This paper explores the ability of glutathione nanosponge (GHS-NS) in targeting ETB to cancerous cell. GSH-NS can be used for site-specific delivery of drugs, reducing unnecessary exposure of drug to tissue, thus potentially reducing systemic side effects and causing reduction in therapeutic doses [Citation17,Citation18] ().
Figure 1. Schematic diagram of ETB-GHS-NS synthesis, release and its activity on tumour cells.
The blank GSH nanosponge (GHS-NS) has good swelling property and did not show any cytotoxic effects on several cancer cell lines [Citation19]. Nanosponge (NS) shows good biocompatibility and negligible biotoxicity when evaluated in mice following the injection of doses of 500–5000 mg/kg; the mice show no signs of toxicity or any adverse reactions. Their oral administration has also been evaluated in mice, with no apparent side effects noted [Citation16].
■ ■ ■ ■ ■
#### [What to work on]
- a) In the glutathione nanosponge text, what range of injected doses was used when nanosponge was evaluated in mice?
- b) List the effects that the glutathione nanosponge text says can result from using GSH-NS for site-specific delivery of drugs.
- c) Write a continuation of the glutathione nanosponge text, starting after its final sentence.
■ ■ ■ ■ ■
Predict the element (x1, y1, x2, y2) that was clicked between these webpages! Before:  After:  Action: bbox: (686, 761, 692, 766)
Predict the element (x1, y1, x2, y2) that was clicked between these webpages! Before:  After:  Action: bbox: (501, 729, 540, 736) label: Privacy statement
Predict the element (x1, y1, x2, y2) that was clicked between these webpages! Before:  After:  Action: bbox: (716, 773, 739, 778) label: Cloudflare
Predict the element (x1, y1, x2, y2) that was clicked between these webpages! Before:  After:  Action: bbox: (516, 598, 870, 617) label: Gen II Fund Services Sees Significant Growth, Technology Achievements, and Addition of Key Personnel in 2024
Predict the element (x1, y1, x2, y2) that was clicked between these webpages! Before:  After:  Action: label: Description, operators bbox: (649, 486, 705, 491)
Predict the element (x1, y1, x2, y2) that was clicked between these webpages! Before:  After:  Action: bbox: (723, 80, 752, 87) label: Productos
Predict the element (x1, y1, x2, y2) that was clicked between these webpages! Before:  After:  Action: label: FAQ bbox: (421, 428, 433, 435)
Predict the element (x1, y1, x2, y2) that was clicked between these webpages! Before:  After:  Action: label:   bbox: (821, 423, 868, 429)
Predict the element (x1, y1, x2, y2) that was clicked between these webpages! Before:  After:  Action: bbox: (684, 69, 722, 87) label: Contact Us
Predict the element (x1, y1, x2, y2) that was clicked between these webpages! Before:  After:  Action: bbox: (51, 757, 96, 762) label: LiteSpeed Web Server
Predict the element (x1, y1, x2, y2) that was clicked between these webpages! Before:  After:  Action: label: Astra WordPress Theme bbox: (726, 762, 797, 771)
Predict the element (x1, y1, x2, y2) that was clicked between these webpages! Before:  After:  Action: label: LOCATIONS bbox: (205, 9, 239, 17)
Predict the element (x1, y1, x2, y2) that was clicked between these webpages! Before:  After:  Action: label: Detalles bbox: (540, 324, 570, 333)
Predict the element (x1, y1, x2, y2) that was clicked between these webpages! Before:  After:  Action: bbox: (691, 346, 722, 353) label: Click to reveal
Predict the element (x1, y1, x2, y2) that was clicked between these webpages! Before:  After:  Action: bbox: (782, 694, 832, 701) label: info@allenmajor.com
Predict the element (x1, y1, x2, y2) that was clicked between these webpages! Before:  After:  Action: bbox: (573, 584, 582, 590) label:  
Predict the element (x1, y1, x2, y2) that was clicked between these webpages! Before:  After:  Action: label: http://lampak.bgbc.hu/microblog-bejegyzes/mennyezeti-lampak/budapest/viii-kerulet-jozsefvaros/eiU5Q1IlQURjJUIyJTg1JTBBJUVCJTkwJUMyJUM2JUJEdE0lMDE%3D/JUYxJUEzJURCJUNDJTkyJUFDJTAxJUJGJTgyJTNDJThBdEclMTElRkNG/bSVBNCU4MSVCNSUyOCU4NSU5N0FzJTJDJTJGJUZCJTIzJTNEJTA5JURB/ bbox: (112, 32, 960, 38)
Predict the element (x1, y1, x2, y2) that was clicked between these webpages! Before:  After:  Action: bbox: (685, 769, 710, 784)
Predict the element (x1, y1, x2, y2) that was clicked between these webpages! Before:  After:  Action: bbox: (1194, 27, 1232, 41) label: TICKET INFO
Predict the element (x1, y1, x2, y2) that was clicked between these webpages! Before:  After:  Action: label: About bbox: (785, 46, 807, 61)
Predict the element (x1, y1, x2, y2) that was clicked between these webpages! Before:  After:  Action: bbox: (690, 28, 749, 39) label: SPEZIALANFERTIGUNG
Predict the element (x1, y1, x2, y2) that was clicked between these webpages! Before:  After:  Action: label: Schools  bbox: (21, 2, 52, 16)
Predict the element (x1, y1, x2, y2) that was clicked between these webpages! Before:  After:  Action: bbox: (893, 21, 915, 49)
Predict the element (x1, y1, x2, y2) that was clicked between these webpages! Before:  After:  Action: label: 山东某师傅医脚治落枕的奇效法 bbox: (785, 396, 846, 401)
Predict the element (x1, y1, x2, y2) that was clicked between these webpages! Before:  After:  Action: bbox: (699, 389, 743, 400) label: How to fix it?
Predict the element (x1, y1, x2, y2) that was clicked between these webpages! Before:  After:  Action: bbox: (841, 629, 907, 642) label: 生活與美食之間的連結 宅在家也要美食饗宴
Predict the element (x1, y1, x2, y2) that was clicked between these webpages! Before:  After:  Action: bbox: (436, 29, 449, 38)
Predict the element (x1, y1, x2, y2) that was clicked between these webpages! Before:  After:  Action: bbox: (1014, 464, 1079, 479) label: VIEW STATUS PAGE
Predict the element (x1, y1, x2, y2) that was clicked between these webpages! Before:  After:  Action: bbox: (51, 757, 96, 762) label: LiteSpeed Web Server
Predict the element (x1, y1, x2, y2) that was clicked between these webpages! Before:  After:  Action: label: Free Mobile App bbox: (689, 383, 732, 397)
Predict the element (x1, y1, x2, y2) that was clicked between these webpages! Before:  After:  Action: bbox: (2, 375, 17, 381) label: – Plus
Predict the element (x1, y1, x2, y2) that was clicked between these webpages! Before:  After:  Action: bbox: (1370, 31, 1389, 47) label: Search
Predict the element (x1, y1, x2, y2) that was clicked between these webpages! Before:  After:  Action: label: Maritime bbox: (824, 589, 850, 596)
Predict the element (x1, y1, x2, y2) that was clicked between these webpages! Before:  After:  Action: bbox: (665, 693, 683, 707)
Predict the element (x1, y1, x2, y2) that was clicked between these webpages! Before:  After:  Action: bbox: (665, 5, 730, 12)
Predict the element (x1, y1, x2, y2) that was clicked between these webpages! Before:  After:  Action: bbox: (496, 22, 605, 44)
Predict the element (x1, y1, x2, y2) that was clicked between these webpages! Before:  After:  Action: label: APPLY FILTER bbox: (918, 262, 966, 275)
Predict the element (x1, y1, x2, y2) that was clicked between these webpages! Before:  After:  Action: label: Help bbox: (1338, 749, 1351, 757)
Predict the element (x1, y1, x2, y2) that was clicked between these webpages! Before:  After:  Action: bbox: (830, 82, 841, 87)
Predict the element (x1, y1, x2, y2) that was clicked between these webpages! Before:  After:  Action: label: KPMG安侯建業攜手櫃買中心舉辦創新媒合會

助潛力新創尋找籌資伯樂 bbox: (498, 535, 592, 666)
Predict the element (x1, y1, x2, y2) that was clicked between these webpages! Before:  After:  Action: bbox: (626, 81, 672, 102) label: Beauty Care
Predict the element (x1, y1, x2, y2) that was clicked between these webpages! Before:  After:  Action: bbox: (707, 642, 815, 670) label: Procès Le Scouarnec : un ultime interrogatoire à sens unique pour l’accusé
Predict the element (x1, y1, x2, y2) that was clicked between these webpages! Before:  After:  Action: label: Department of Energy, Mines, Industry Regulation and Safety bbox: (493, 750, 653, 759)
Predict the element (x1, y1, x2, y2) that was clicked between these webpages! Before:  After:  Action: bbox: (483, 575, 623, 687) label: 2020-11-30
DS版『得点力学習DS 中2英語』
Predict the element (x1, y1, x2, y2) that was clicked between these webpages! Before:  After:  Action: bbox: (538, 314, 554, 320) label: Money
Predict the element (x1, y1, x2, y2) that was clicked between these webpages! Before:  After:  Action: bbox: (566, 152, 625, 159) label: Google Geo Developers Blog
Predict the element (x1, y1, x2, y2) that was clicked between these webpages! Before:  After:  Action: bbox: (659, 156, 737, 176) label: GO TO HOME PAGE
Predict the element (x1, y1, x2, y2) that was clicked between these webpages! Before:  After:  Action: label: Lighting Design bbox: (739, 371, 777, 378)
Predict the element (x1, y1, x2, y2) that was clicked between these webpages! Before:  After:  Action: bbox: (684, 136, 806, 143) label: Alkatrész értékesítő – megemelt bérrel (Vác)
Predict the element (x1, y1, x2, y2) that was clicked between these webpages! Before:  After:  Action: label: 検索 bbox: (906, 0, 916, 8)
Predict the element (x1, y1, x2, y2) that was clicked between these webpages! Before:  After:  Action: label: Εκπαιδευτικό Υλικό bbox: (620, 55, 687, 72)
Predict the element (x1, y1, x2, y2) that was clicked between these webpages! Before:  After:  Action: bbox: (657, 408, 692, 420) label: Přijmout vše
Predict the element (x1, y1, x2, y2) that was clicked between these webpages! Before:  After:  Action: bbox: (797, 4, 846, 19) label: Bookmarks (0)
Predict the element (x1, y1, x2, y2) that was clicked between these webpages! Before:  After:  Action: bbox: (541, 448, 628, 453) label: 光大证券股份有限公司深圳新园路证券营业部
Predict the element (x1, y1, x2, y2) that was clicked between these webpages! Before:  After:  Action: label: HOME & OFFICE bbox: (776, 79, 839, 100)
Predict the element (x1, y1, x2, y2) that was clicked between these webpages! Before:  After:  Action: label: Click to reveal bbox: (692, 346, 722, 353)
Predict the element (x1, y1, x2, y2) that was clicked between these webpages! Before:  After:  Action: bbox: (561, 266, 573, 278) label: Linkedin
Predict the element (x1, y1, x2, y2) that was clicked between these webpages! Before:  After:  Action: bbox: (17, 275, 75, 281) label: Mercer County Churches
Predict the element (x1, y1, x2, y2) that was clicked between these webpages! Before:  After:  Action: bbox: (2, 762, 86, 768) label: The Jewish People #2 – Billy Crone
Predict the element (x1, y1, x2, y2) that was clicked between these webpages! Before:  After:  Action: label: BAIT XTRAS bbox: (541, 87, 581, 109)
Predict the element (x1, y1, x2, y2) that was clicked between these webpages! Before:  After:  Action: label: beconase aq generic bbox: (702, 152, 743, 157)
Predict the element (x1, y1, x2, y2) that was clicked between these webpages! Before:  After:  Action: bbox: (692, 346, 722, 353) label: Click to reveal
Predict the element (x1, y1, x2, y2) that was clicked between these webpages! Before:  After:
■ ■ ■ ■ ■
#### [Answers in order]
- a) 500–5000 mg/kg

- b)
- Reducing unnecessary exposure of drug to tissue
- Potentially reducing systemic side effects
- Causing reduction in therapeutic doses

- c)
GSH is a thiol-containing tripeptide, and its intracellular concentration (2–10 mM in cytoplasm and cell nucleus) is 100–1000 times higher than that in the extracellular fluids and circulation (2–20 µM). The concentration of GSH in some cancer cells is about fourfold higher than in normal cells [Citation20]. With these significant characteristics, GSH is an excellent biogenic stimulus and can be used for developing site-specific intracellular (cancerous cell) drug delivery system [Citation21]. Introduction of a disulphide bond into complex formulation (GSH-responsive controlled release systems) has been widely reported [Citation22], including polymersomes [Citation23], self-assembled micelles [Citation24], inorganic nanomaterials, nanocapsule [Citation25], nanoparticles [Citation20,Citation26] and nanosponge [Citation27].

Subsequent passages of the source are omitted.